Problem to work on - Wherever "agent" appears in the records below, copy the line that holds it.

Dataset records -
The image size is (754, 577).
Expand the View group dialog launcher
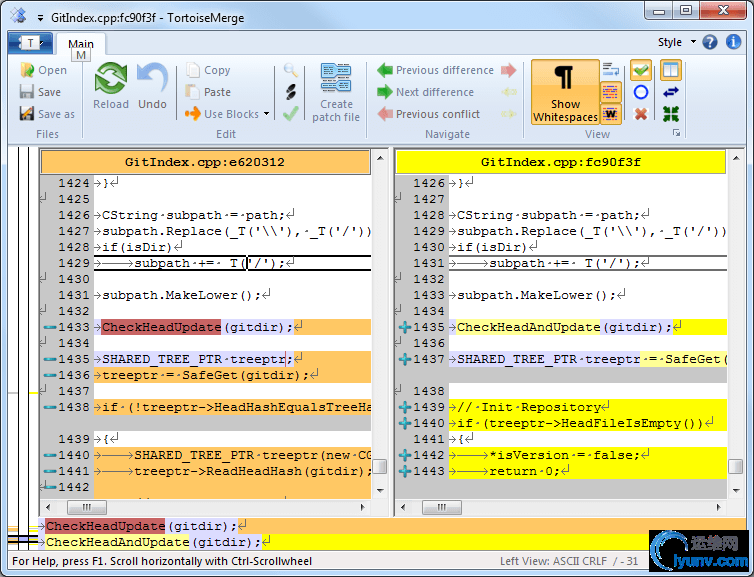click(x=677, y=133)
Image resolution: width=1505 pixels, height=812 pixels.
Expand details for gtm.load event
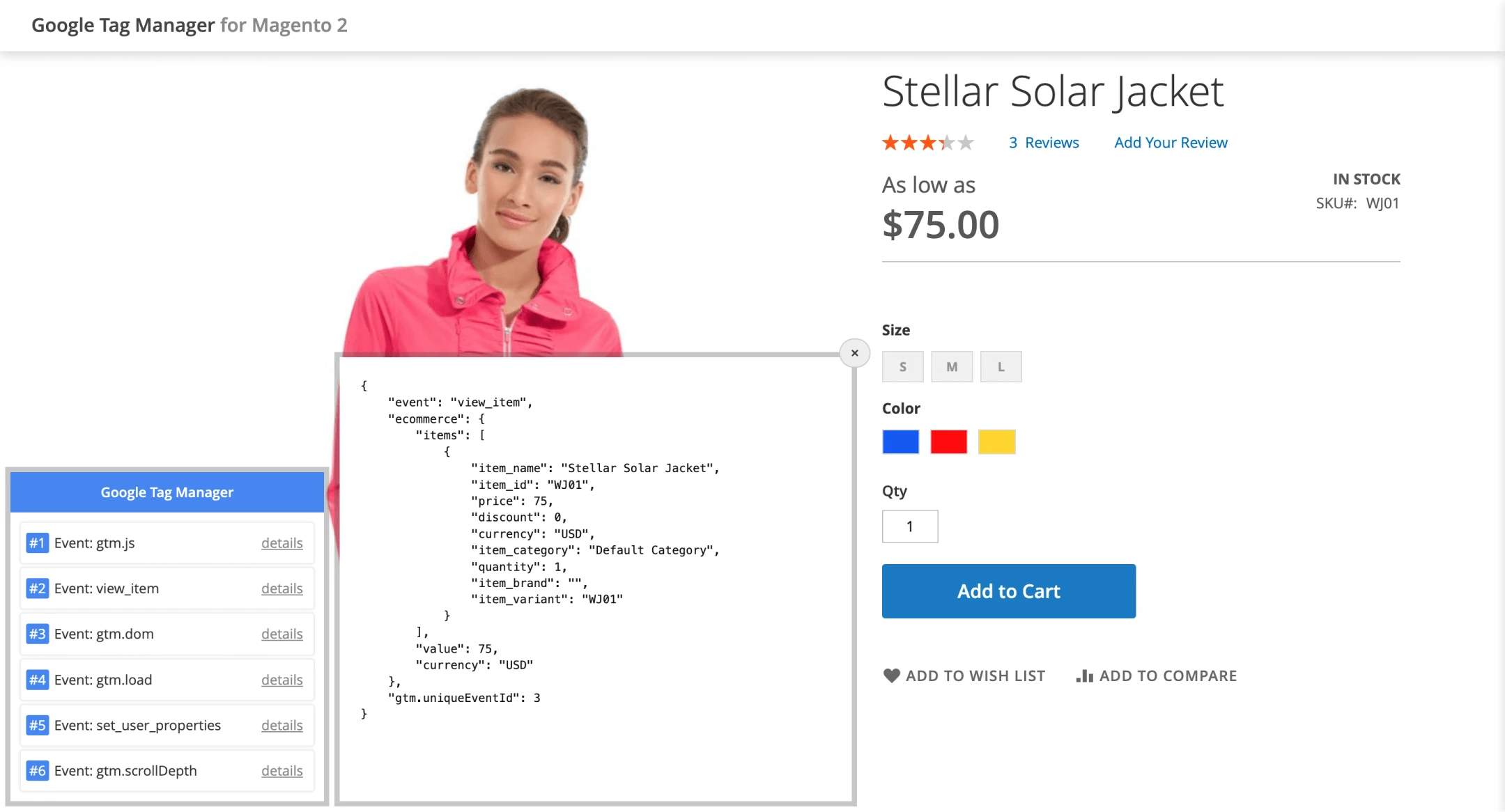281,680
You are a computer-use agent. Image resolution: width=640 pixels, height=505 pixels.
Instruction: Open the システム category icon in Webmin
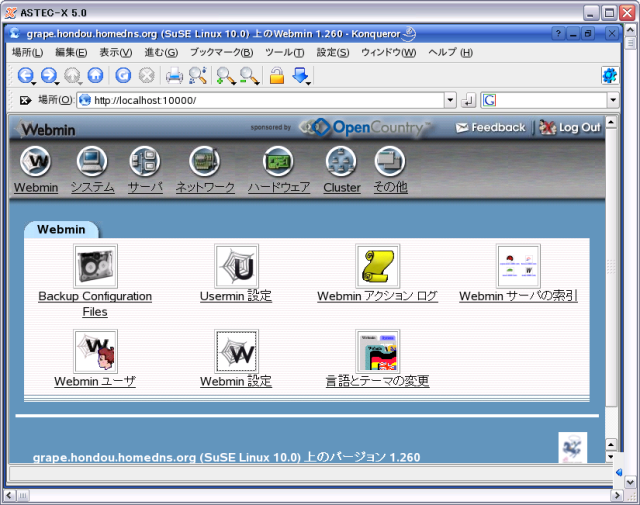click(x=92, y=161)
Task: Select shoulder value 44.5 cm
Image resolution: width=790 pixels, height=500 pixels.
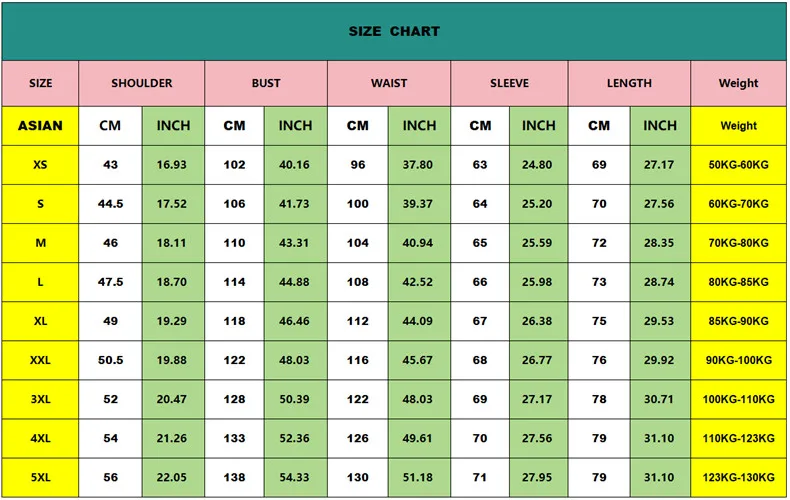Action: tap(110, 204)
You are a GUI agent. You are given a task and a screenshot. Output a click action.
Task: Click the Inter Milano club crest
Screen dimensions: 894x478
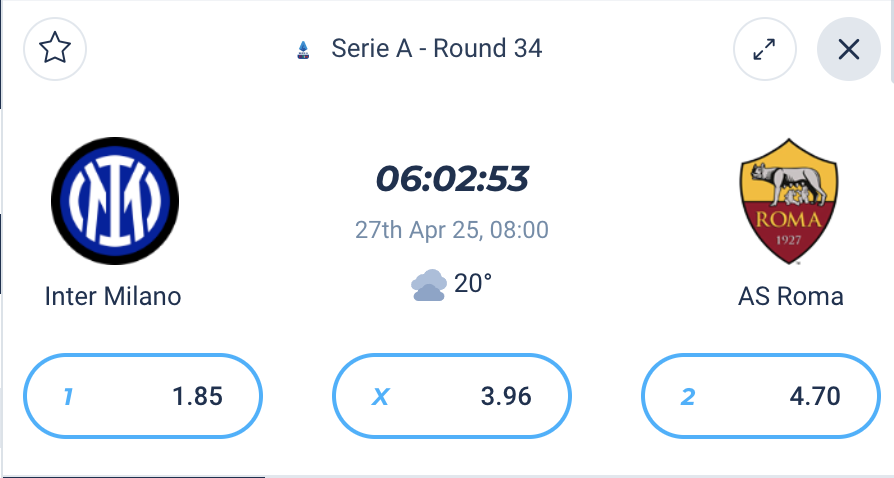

Exercise answer -
You are a computer-use agent. Image resolution: width=640 pixels, height=505 pixels.
You are a GUI agent. You are given a task and a screenshot. Output a click action.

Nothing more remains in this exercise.